現代の医師は「エビデンス」というものを重視します。これは、経験だけで医療を行うことの危険性、ともすれば独りよがりになるのを防ぐ意味があります。あとは、医療の質をキープするためです。ただし、現場では一人一人の病状は違いますし、経験による匙加減が医師の技量となるのだと思います。

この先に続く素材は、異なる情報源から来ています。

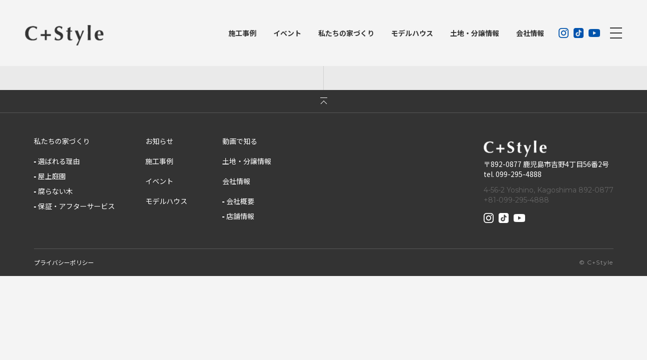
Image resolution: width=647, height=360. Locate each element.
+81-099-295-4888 (516, 200)
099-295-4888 (519, 174)
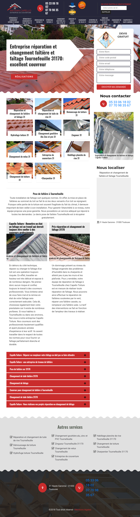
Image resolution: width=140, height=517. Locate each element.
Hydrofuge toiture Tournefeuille (28, 453)
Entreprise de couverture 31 (93, 21)
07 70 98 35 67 (51, 11)
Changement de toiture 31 (116, 21)
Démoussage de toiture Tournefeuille (24, 447)
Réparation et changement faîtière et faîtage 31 (13, 21)
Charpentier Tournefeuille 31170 (112, 451)
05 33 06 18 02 (52, 5)
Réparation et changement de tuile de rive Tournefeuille (29, 439)
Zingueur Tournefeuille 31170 (69, 443)
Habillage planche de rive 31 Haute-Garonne (105, 21)
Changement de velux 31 (82, 21)
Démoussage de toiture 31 (39, 21)
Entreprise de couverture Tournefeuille (67, 458)
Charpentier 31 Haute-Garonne (127, 21)
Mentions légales (83, 509)
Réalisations (24, 76)
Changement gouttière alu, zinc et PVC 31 (60, 21)
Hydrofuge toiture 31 (49, 21)
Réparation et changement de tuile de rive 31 (27, 21)
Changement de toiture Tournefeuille (108, 445)
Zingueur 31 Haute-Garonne (72, 21)
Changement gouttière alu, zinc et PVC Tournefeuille (71, 437)
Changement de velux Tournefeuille (65, 450)
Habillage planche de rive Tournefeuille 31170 (109, 437)
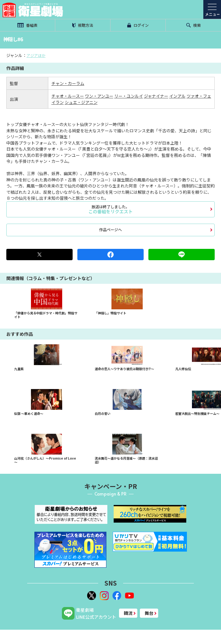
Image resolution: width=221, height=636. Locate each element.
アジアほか (36, 55)
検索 (193, 25)
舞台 (149, 613)
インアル (177, 96)
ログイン (138, 25)
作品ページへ (110, 229)
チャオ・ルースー (67, 96)
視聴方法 (82, 25)
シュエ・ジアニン (81, 102)
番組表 (27, 25)
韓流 (128, 613)
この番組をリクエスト (110, 209)
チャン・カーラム (67, 83)
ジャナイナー (156, 96)
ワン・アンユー (99, 96)
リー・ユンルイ (128, 96)
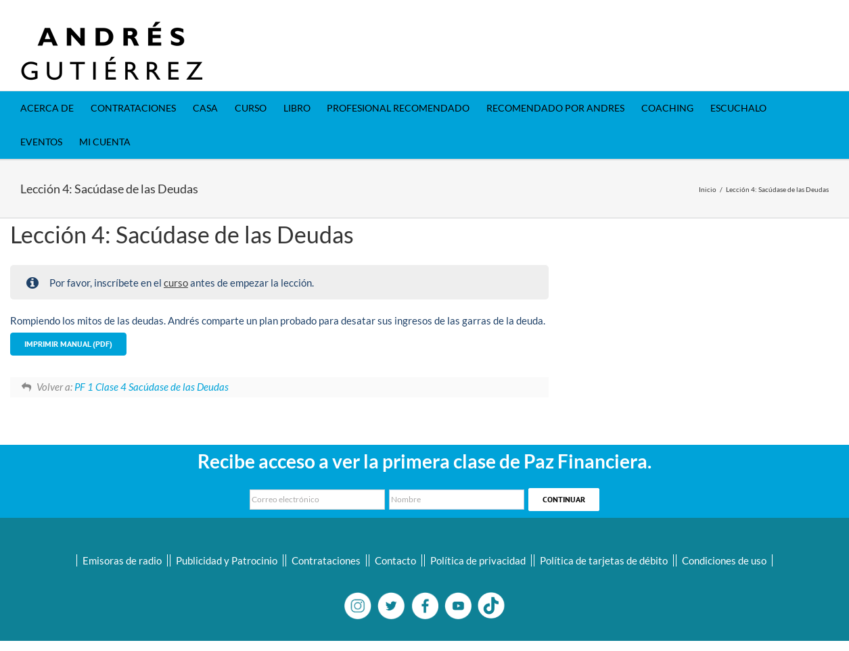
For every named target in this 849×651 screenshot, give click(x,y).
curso (176, 282)
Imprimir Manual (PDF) (68, 344)
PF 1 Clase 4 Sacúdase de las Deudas (151, 387)
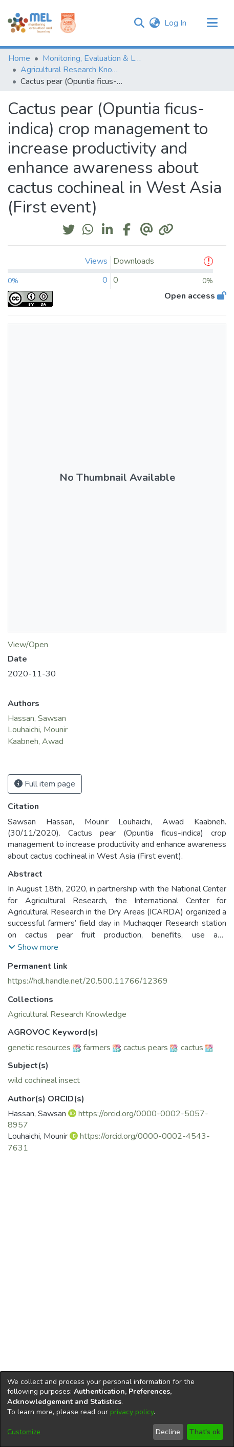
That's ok (204, 1432)
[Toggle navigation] (212, 23)
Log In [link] (175, 23)
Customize (23, 1432)
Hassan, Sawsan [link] (37, 718)
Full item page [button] (44, 784)
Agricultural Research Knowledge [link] (71, 69)
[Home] (30, 23)
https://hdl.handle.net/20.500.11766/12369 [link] (88, 981)
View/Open (28, 644)
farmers (97, 1047)
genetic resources (39, 1047)
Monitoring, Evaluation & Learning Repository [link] (93, 58)
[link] (67, 1014)
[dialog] (117, 1409)
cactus (192, 1047)
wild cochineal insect (44, 1080)
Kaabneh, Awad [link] (35, 741)
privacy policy (132, 1412)
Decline (168, 1432)
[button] (139, 23)
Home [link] (19, 58)
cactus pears (145, 1047)
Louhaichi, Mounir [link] (38, 729)
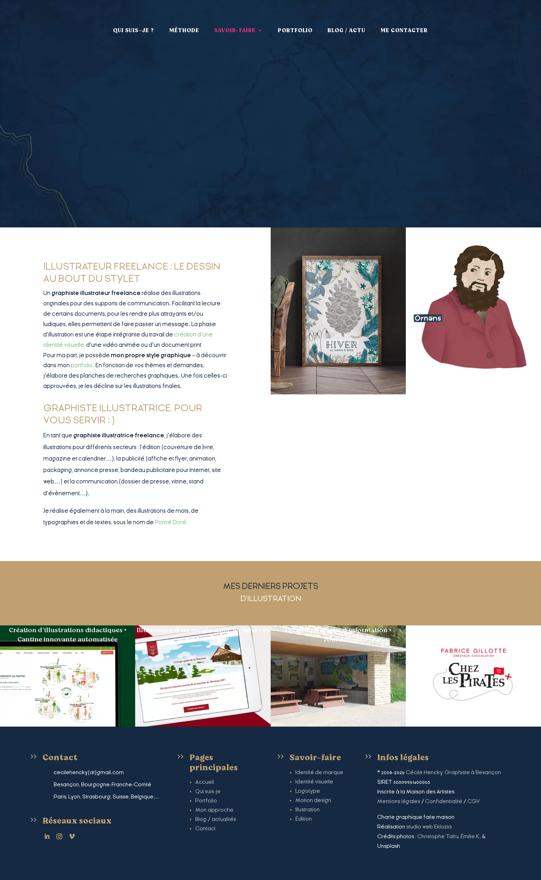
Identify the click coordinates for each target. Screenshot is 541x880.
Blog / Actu (346, 27)
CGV (473, 801)
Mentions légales (398, 801)
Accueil (204, 782)
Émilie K (470, 836)
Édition (303, 819)
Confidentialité (443, 801)
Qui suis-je (208, 791)
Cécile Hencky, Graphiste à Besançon (453, 772)
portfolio (82, 365)
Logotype (307, 791)
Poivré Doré (170, 522)
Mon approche (214, 810)
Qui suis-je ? (133, 27)
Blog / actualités (215, 819)
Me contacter (404, 27)
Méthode (184, 27)
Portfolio (295, 27)
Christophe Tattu (437, 836)
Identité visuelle (314, 782)
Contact (205, 828)
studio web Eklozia (429, 827)
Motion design (313, 800)
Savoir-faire (235, 27)
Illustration (307, 809)
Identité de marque (319, 772)
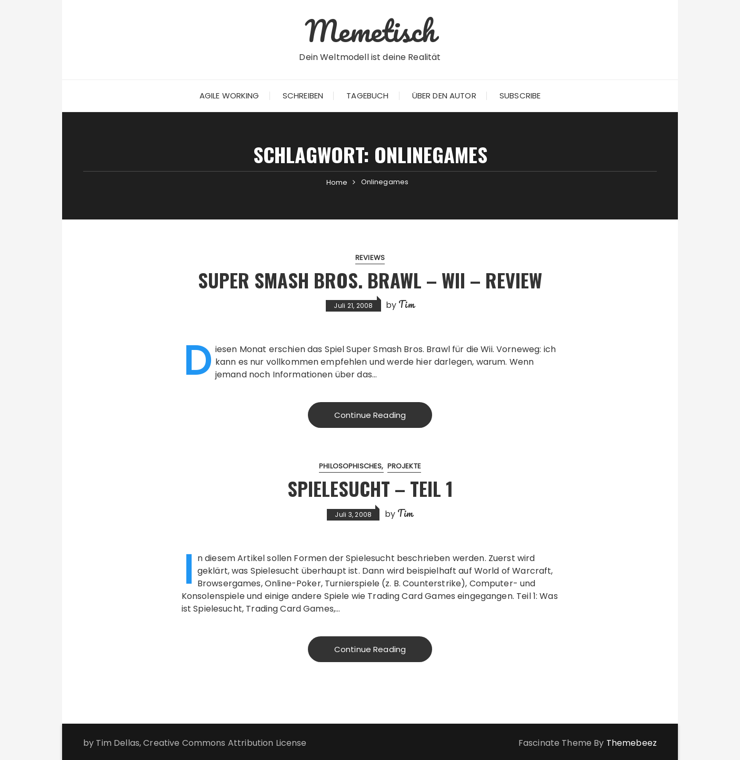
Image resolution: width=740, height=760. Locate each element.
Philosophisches (350, 466)
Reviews (370, 258)
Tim (406, 304)
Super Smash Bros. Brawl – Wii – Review (370, 280)
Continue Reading (370, 415)
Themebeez (631, 743)
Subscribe (520, 95)
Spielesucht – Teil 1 (370, 488)
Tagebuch (367, 95)
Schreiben (303, 95)
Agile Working (229, 95)
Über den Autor (444, 95)
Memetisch (370, 30)
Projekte (404, 466)
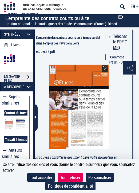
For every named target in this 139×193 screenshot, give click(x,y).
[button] (129, 68)
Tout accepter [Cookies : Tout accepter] (41, 177)
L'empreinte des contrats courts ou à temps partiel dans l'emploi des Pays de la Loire (68, 40)
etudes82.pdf (45, 51)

このような公に対する場では、医師として「エビデンス」に基づかない発言は無責任です。大麻賛成論者の間では得てして大麻は万病に聞くといったファンタジーが起こりがちで、それは大きな間違いですから、きちんと科学的に立証された部分を述べ、それを抑制すると言う役割も私にはあるのです。科学的に立証されたものと言うのは、どうしても論文ベースの話になりますが、ご存知のように論文では仮説を単純化するためになるべく余計なファクターの無いカンナビノイド製剤を用いているものが多くなります。その為、大麻とカンナビノイド製剤の区別が曖昧となっているように見えるでしょう。さらに私の頭は疾患ベース・化学物質ベースであり、医療大麻の品種などはまだ実際に使用できない状況で実感がわかないというのが正直なところです。
ダウさんのおっしゃるように、医療大麻は患者の相互補助的なところから広まってきたもので、普通の医薬品の流通とは違うと思います。医療界はそれに後追いしているような印象を受けます。患者から上がってくるこのような動きを私はとてもよいものだと思っています。しかし、患者主体とはいえ、医療大麻が使用する人にとって本当に有益なのかということを、医療者がプロとしての目で見ていかなければならないと思います。例えば、癌に自然食品が効くといって、本当に効く治療を受けず、かえって不利益をこうむる人がいます。これは極端な例ではありますし、大麻に効果が無いと言いたい訳ではないのですが、科学の目が無いと危険もあると思うのです。
ダウさんは、分かってない、と思われるかもしれませんが、私は私の役割があり、その上のことなので、ご理解ください。